Norvegese, classe ‘73, all’anagrafe Jon Andreas Hatun (già veterano del prog norvegese alternativo): il suo progetto Jono El Grande, e in particolare l’album “Neo Dada”, si occupa deliberatamente di tentare di rinverdire i fasti delle Mothers Of Invention del Frank Zappa “orchestrale” del periodo “Grand Wazoo” (così come i precedenti “Utopian Dances” e “Fevergreens” e i progetti collegati Gringo Quartet e Grande Corpse).
“Neo Dada” è un preludio stentoreo, e “Oslo Coty Suite” è puro girovagare di stranezze sonore di archi e legni, con danza macabra di chitarre e tastiere, privo di un centro armonico riconoscibile (nonostante l’appellativo di “suite”). L’andatura placida di “Big Ben Over” dischiude un rock progressivo semi-sinfonico piuttosto ordinario, mentre “Choco King” è un saltarello con cori goliardici.

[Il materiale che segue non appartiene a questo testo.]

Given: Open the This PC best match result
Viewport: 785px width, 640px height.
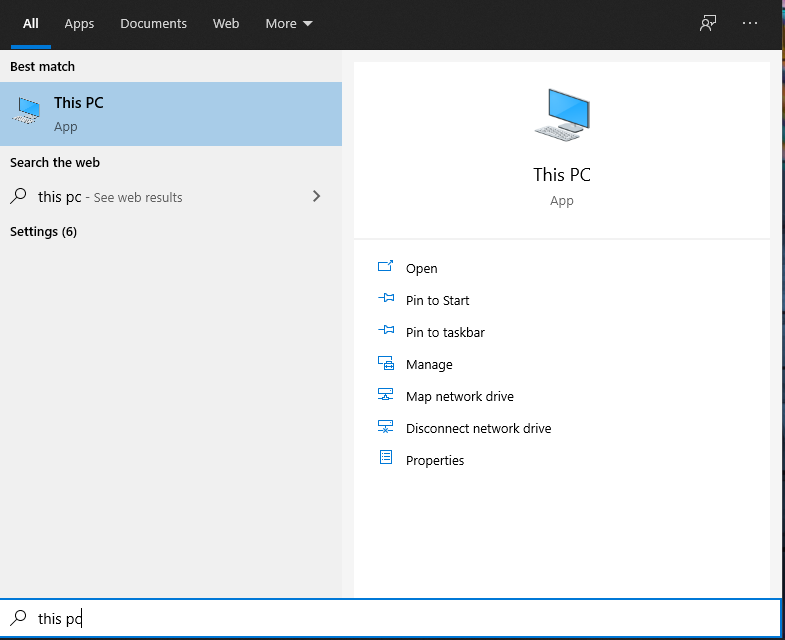Looking at the screenshot, I should (x=171, y=114).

“Three Variations On A Mainstream Neurosis” fa un po’ eccezione, essendo il numero forse più autenticamente “zappiano”. All’inizio riprende vorticosamente il tono finto duro della title track, indi s’interrompe per lasciar spazio a una libera caciara di fiati, che rubano la scena per lanciare, urlanti, un ritmo disco.
Per il resto “Ballet Morbido In A Dozen Tiny Movements” (un flamenco/samba con grande, ostentata varietà di sfumature stilistiche) e “Your Mother Eats Like A Platipus” (una sceneggiata atonale per soli archi) completano l’esercizio.

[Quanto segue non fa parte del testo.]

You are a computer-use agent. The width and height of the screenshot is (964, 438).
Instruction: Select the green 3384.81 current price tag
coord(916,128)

L’estremo riferimento al maestro, virtualmente un plagio truccato col make-up della Rune Grammofon più depressa di sempre, regredisce il senso stesso del combo: tolta la destrezza strumentale, un’insincera ricchezza timbrica, troppo coincidente con le Mothers, e un’oleografica satira, rimane la tabula rasa di musicisti inconcludenti. Fa ricordare che anche le tribute band, in fondo, hanno un’onestà intellettuale.